Data excerpts.
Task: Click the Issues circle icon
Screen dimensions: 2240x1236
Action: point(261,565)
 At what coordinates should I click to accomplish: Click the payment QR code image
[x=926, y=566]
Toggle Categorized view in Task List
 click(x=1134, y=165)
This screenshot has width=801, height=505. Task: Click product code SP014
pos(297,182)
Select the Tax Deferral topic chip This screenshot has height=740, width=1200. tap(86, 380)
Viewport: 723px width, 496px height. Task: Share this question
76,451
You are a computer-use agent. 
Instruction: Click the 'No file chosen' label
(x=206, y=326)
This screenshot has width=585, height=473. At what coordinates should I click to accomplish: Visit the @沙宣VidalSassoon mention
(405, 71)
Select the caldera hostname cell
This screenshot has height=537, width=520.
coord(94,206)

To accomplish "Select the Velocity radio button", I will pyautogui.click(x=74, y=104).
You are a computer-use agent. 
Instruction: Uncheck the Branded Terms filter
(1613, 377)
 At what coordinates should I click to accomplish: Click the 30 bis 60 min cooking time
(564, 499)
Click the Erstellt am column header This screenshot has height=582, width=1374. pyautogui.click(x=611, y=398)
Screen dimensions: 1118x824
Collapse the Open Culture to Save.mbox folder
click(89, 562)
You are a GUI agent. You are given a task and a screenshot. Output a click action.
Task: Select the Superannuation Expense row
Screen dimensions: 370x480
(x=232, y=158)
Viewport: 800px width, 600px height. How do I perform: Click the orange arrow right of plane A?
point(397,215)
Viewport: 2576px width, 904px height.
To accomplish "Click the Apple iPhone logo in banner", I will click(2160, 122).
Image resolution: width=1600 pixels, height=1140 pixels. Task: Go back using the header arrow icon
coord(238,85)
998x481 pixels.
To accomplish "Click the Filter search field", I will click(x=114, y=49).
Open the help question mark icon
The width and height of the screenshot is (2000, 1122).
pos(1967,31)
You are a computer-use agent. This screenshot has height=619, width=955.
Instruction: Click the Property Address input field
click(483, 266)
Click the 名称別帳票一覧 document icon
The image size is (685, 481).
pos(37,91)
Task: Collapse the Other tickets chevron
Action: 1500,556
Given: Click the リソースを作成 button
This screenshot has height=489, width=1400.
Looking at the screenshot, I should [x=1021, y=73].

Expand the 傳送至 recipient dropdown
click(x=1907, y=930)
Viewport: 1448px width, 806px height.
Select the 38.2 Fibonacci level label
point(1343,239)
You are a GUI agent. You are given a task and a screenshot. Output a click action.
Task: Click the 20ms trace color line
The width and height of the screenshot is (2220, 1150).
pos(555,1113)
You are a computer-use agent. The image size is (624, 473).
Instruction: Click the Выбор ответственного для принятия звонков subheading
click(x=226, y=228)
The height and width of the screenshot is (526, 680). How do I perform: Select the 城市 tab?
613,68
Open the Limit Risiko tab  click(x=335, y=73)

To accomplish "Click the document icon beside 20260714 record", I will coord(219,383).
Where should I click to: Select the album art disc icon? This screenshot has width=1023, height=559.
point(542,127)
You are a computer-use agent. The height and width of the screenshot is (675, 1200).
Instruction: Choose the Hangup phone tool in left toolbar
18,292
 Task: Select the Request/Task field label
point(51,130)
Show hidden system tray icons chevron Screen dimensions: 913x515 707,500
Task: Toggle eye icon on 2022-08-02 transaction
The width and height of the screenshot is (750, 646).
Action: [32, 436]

Task objective. Repeat all of the records above word for word.

Response.
Task: Click the Issues circle icon
Screen dimensions: 2240x1236
Action: point(261,565)
 At what coordinates should I click to accomplish: Click the payment QR code image
[x=926, y=566]
Toggle Categorized view in Task List
 click(x=1134, y=165)
This screenshot has width=801, height=505. Task: Click product code SP014
pos(297,182)
Select the Tax Deferral topic chip This screenshot has height=740, width=1200. tap(86, 380)
Viewport: 723px width, 496px height. Task: Share this question
76,451
You are a computer-use agent. 
Instruction: Click the 'No file chosen' label
(x=206, y=326)
This screenshot has width=585, height=473. At what coordinates should I click to accomplish: Visit the @沙宣VidalSassoon mention
(405, 71)
Select the caldera hostname cell
This screenshot has height=537, width=520.
coord(94,206)

To accomplish "Select the Velocity radio button", I will pyautogui.click(x=74, y=104).
You are a computer-use agent. 
Instruction: Uncheck the Branded Terms filter
(1613, 377)
 At what coordinates should I click to accomplish: Click the 30 bis 60 min cooking time
(564, 499)
Click the Erstellt am column header This screenshot has height=582, width=1374. pyautogui.click(x=611, y=398)
Screen dimensions: 1118x824
Collapse the Open Culture to Save.mbox folder
click(89, 562)
You are a GUI agent. You are given a task and a screenshot. Output a click action.
Task: Select the Superannuation Expense row
Screen dimensions: 370x480
(x=232, y=158)
Viewport: 800px width, 600px height. How do I perform: Click the orange arrow right of plane A?
point(397,215)
Viewport: 2576px width, 904px height.
To accomplish "Click the Apple iPhone logo in banner", I will click(2160, 122).
Image resolution: width=1600 pixels, height=1140 pixels. Task: Go back using the header arrow icon
coord(238,85)
998x481 pixels.
To accomplish "Click the Filter search field", I will click(x=114, y=49).
Open the help question mark icon
The width and height of the screenshot is (2000, 1122).
pos(1967,31)
You are a computer-use agent. This screenshot has height=619, width=955.
Instruction: Click the Property Address input field
click(483, 266)
Click the 名称別帳票一覧 document icon
The image size is (685, 481).
pos(37,91)
Task: Collapse the Other tickets chevron
Action: 1500,556
Given: Click the リソースを作成 button
This screenshot has height=489, width=1400.
Looking at the screenshot, I should [x=1021, y=73].

Expand the 傳送至 recipient dropdown
click(x=1907, y=930)
Viewport: 1448px width, 806px height.
Select the 38.2 Fibonacci level label
point(1343,239)
You are a GUI agent. You are given a task and a screenshot. Output a click action.
Task: Click the 20ms trace color line
The width and height of the screenshot is (2220, 1150).
pos(555,1113)
You are a computer-use agent. The image size is (624, 473).
Instruction: Click the Выбор ответственного для принятия звонков subheading
click(x=226, y=228)
The height and width of the screenshot is (526, 680). How do I perform: Select the 城市 tab?
613,68
Open the Limit Risiko tab  click(x=335, y=73)

To accomplish "Click the document icon beside 20260714 record", I will coord(219,383).
Where should I click to: Select the album art disc icon? This screenshot has width=1023, height=559.
point(542,127)
You are a computer-use agent. The height and width of the screenshot is (675, 1200).
Instruction: Choose the Hangup phone tool in left toolbar
18,292
 Task: Select the Request/Task field label
point(51,130)
Show hidden system tray icons chevron Screen dimensions: 913x515 707,500
Task: Toggle eye icon on 2022-08-02 transaction
The width and height of the screenshot is (750, 646).
Action: [32, 436]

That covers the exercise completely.